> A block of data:
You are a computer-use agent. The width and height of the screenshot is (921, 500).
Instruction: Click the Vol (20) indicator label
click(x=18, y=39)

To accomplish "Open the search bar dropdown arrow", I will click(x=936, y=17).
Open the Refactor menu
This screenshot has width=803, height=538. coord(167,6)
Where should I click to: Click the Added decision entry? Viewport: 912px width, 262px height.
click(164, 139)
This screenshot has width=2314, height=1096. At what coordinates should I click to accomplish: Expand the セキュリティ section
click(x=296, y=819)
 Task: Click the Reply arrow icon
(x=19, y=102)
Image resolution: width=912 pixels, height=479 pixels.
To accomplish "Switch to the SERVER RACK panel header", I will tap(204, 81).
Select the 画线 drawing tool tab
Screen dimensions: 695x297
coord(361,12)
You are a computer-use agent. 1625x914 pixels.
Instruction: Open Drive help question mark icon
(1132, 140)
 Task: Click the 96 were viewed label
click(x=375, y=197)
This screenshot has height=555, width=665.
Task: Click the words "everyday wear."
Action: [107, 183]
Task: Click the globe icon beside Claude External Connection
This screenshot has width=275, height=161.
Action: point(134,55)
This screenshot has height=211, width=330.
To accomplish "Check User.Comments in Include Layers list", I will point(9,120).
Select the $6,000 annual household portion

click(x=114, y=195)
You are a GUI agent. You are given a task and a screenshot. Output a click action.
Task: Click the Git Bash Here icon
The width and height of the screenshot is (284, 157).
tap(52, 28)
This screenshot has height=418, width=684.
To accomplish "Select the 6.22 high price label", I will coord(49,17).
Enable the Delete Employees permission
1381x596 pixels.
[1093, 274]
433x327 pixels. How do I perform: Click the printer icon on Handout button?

> Aim of the exercise: Edit the material from its first line through the line that contains "tap(52, 28)", changing "Instruction" to "Command" and keeping everything else the same.

> Written response:
You are a computer-use agent. The width and height of the screenshot is (921, 500).
Command: Click the Vol (20) indicator label
click(x=18, y=39)

To accomplish "Open the search bar dropdown arrow", I will click(x=936, y=17).
Open the Refactor menu
This screenshot has width=803, height=538. coord(167,6)
Where should I click to: Click the Added decision entry? Viewport: 912px width, 262px height.
click(164, 139)
This screenshot has width=2314, height=1096. At what coordinates should I click to accomplish: Expand the セキュリティ section
click(x=296, y=819)
 Task: Click the Reply arrow icon
(x=19, y=102)
Image resolution: width=912 pixels, height=479 pixels.
To accomplish "Switch to the SERVER RACK panel header", I will tap(204, 81).
Select the 画线 drawing tool tab
Screen dimensions: 695x297
coord(361,12)
You are a computer-use agent. 1625x914 pixels.
Command: Open Drive help question mark icon
(1132, 140)
 Task: Click the 96 were viewed label
click(x=375, y=197)
This screenshot has height=555, width=665.
Task: Click the words "everyday wear."
Action: [107, 183]
Task: Click the globe icon beside Claude External Connection
This screenshot has width=275, height=161.
Action: point(134,55)
This screenshot has height=211, width=330.
To accomplish "Check User.Comments in Include Layers list", I will point(9,120).
Select the $6,000 annual household portion

click(x=114, y=195)
You are a GUI agent. You are given a task and a screenshot. Output a click action.
Task: Click the Git Bash Here icon
The width and height of the screenshot is (284, 157).
tap(52, 28)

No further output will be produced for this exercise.